▸ 指示と条件
次の（a）～（c）の記述が後に示す本文の内容と一致するかを、それぞれ「はい」か「いいえ」で答えてください。各答えには、判断の決め手となる本文の語句を一字も変えずに引用して添えてください。
（a）元日の地震では、石川県志賀町で最大震度7が観測された。
（b）4月17日に豊後水道を震源として発生した地震では、愛媛県や高知県で最大震度6強が観測された。
（c）ハザードマップは、役所や役場に行かなければ入手できない。

──────── 本文

今年2024年は、元日に石川県能登地方を震源とするマグニチュード7.6の地震が発生し、石川県志賀町では最大震度7を観測しました。元日の大地震という異例の事態となり、ご自身の防災意識に大きな変化があった方は多いと思います。

その後も能登半島周辺で震度5強以上の地震が相次いでいましたが、4月17日には豊後水道を震源としたマグニチュード6.6(暫定値)の地震が発生し、愛媛県や高知県で最大震度6弱の地震を観測しました。

政府の中央防災会議は、科学的に想定される最大クラスの南海トラフ地震(以下、「南海トラフ巨大地震」という)が発生した際の被害想定を実施しています。この被害想定によれば、南海トラフ巨大地震がひとたび発生すると、静岡県から宮崎県にかけての一部では震度7となる可能性があるほか、それに隣接する周辺の広い地域では震度6弱から6弱の強い揺れになると想定されています。また、関東地方から九州地方にかけての太平洋沿岸の広い地域に10mを超える大津波の襲来が想定されています。

また、これから大雨シーズンにも入ります。いつどこで地震や大雨による気象災害や発生してもおかしくありません。長引く避難生活の中で、少しでも居心地を確保するにはやはり「日頃からの備え」があるとないとでは、大きな違いが出てきます。
新生活が始まったこのタイミングで、どんな対策をしておくと良いのか、実践しやすい防災対策についてまとめました。


スマホやPCから確認してみよう「ハザードマップ」で危険をチェック

まずは、自分の住む場所が大雨や地震が起きた際に、どういった危険があるのかを把握する必要があるでしょう。「ハザードマップ」で自分が住む町の危険を確認しておくことが大事です。

「ハザードマップ」とは、地震や大雨による土砂災害や洪水、浸水など、過去の災害データや地理情報をもとに、それぞれの地域で起こる災害を予測し、被害が及ぶと考えられるエリアを地図上に示したものです。自分が住む町の近くの役所や役場で入手できるほか、スマホやパソコンを使って、各自治体のホームページでも確認することができます。
国土交通省が運営する「重ねるハザードマップ」では、スマホやパソコンで現在地を入力し、災害の種別によってどれだけリスクがあるのかを確認することができます。例えば、「洪水」のリスクはどれくらいあるのか、「土砂災害警戒区域」が近い所はどのあたりなのかなど、災害別に確認することができるのでお勧めです。

────────────────
──────── データ一覧

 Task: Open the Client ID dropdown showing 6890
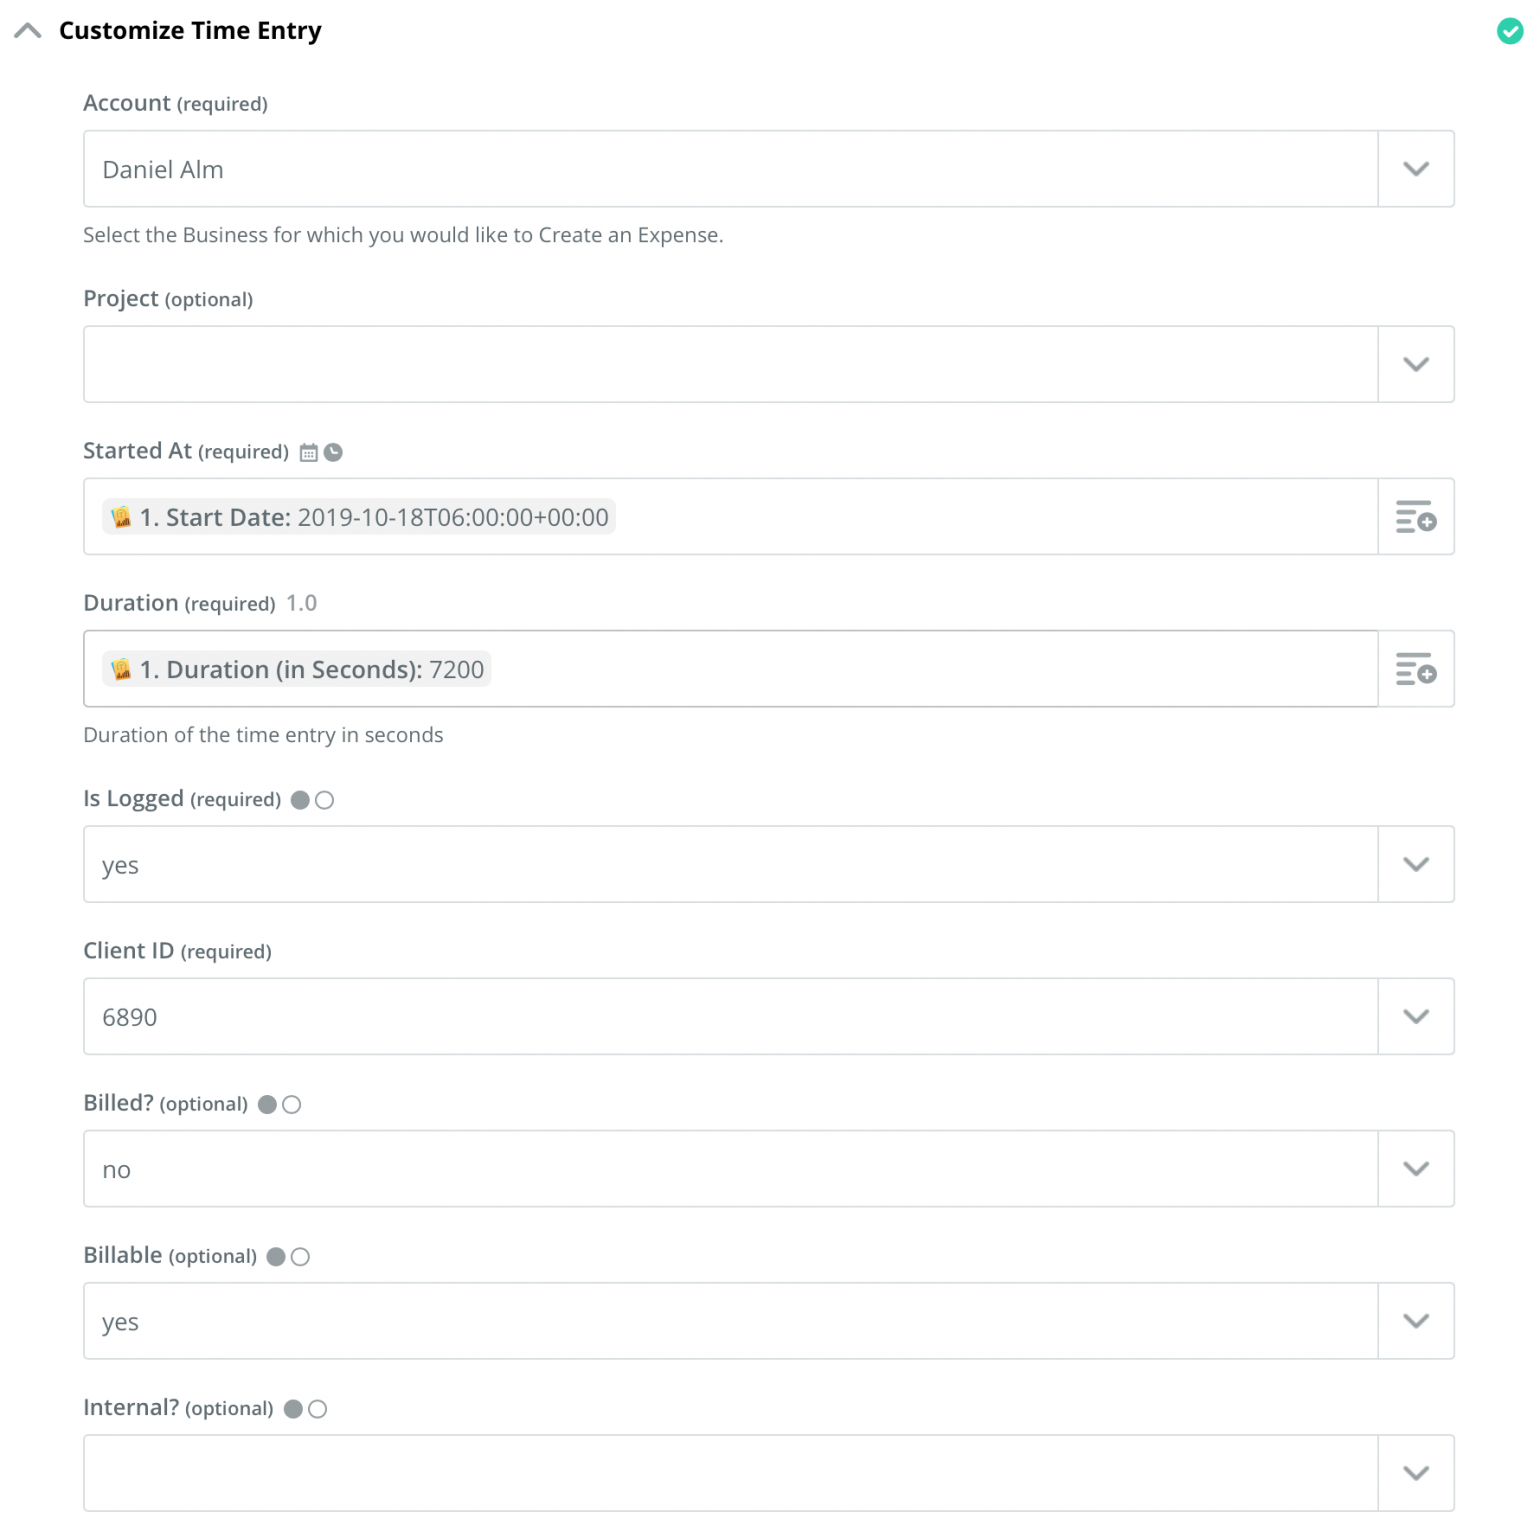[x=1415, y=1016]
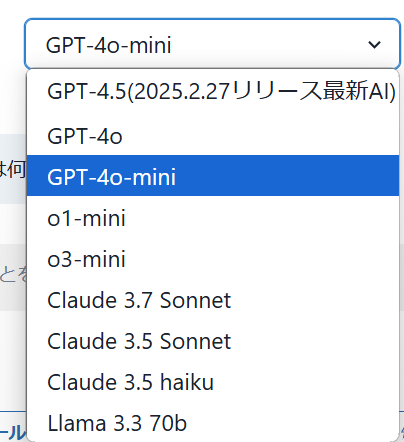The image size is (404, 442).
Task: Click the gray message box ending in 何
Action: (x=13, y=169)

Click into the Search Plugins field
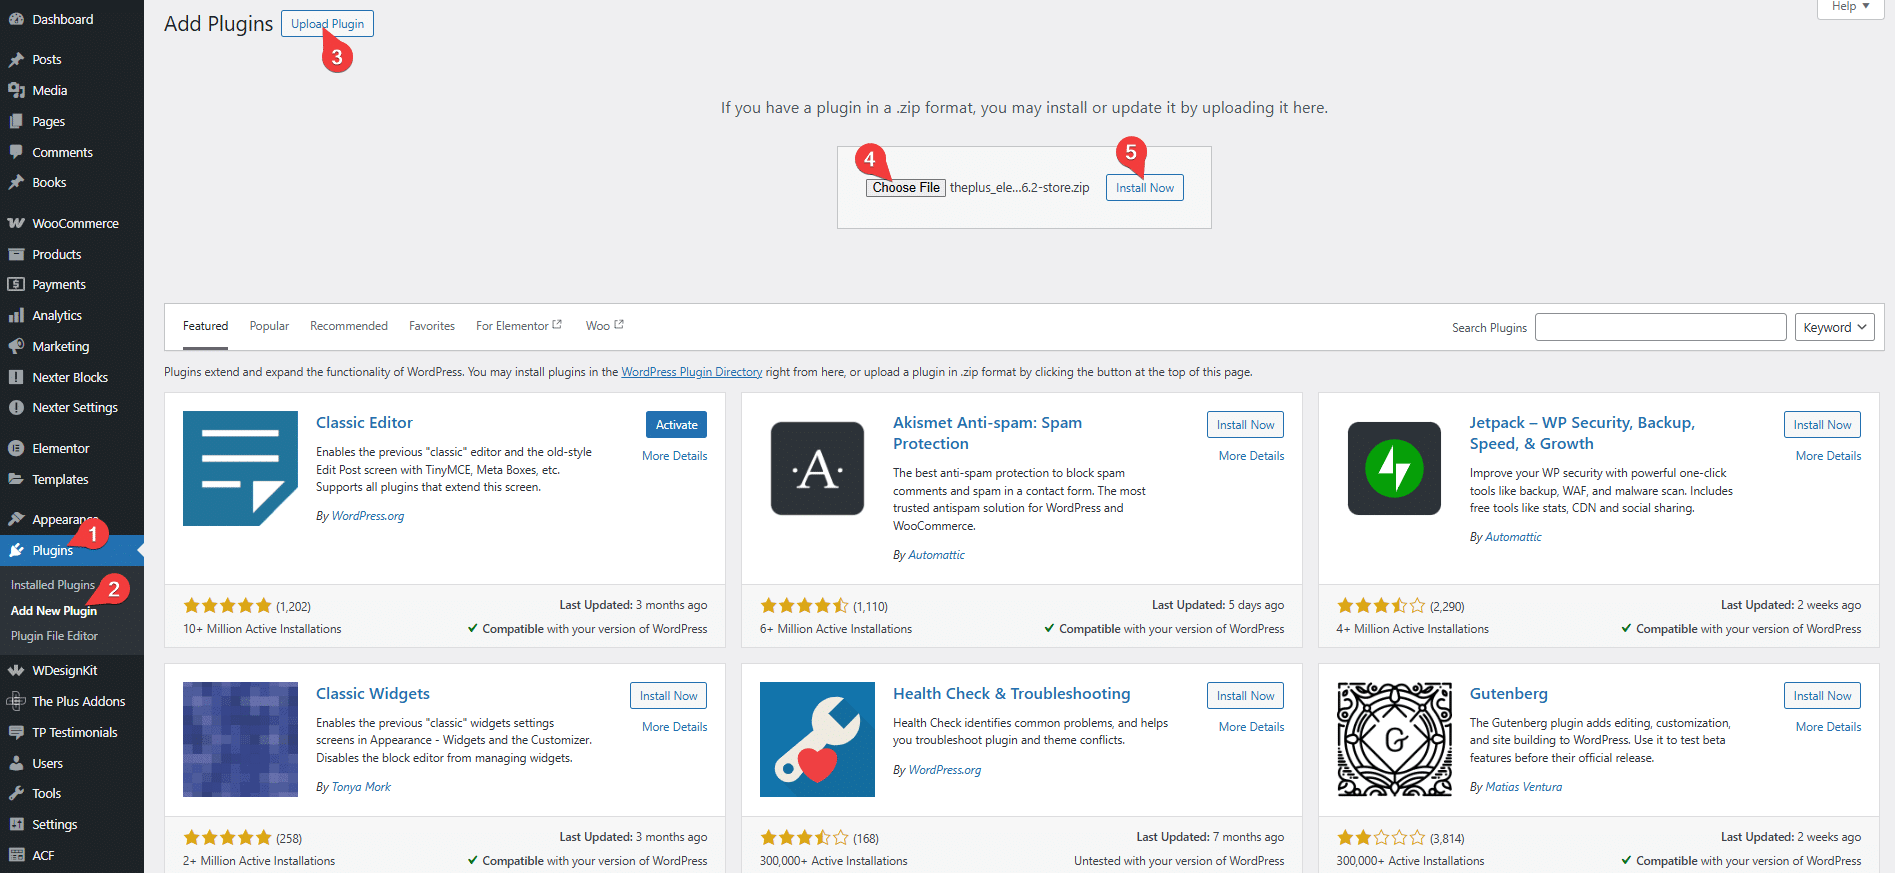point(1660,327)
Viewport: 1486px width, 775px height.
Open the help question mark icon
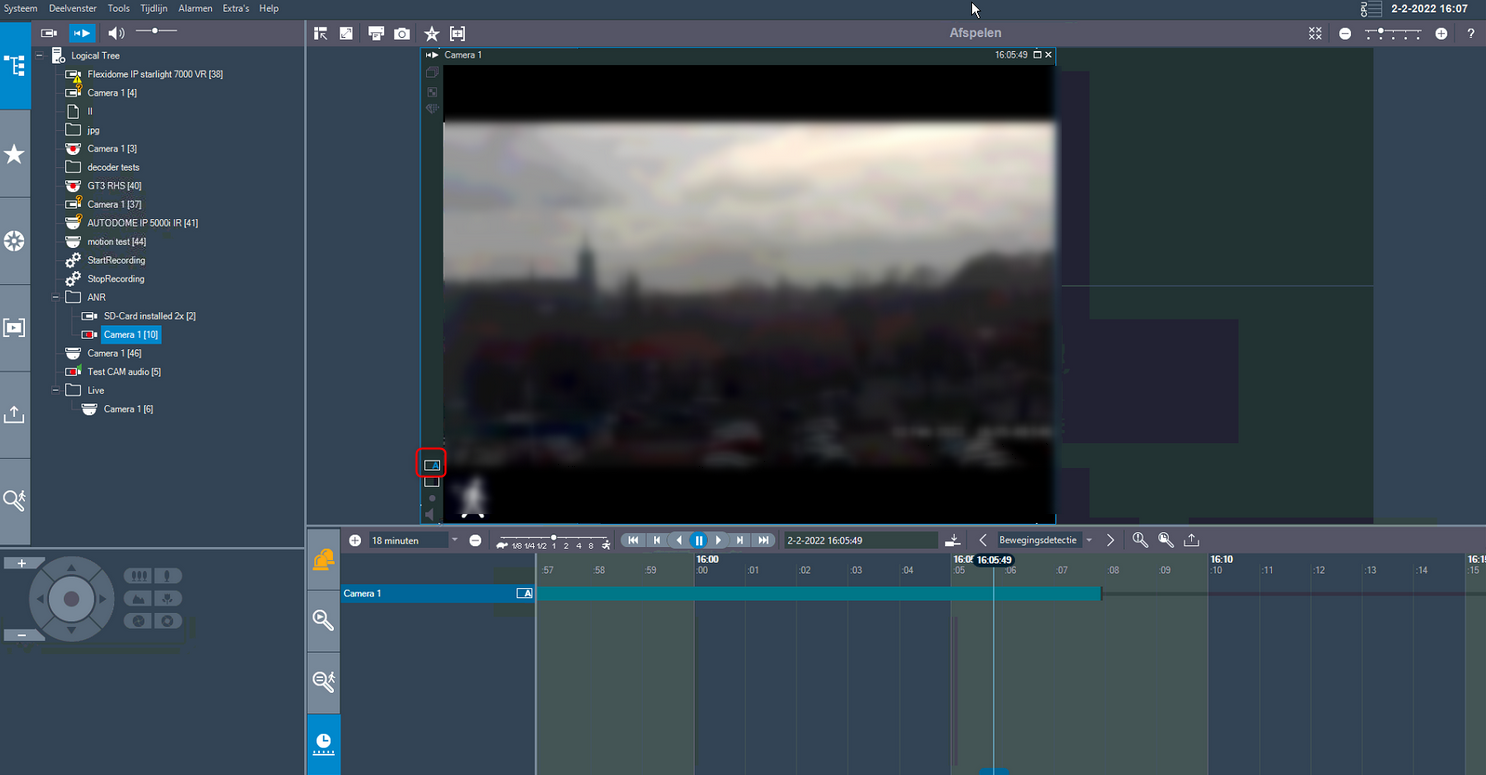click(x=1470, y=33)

────────────────

▸ 解答
（a）はい。「石川県志賀町では最大震度7を観測しました」
（b）いいえ。「愛媛県や高知県で最大震度6弱の地震を観測しました」
（c）いいえ。「自分が住む町の近くの役所や役場で入手できるほか、スマホやパソコンを使って、各自治体のホームページでも確認することができます」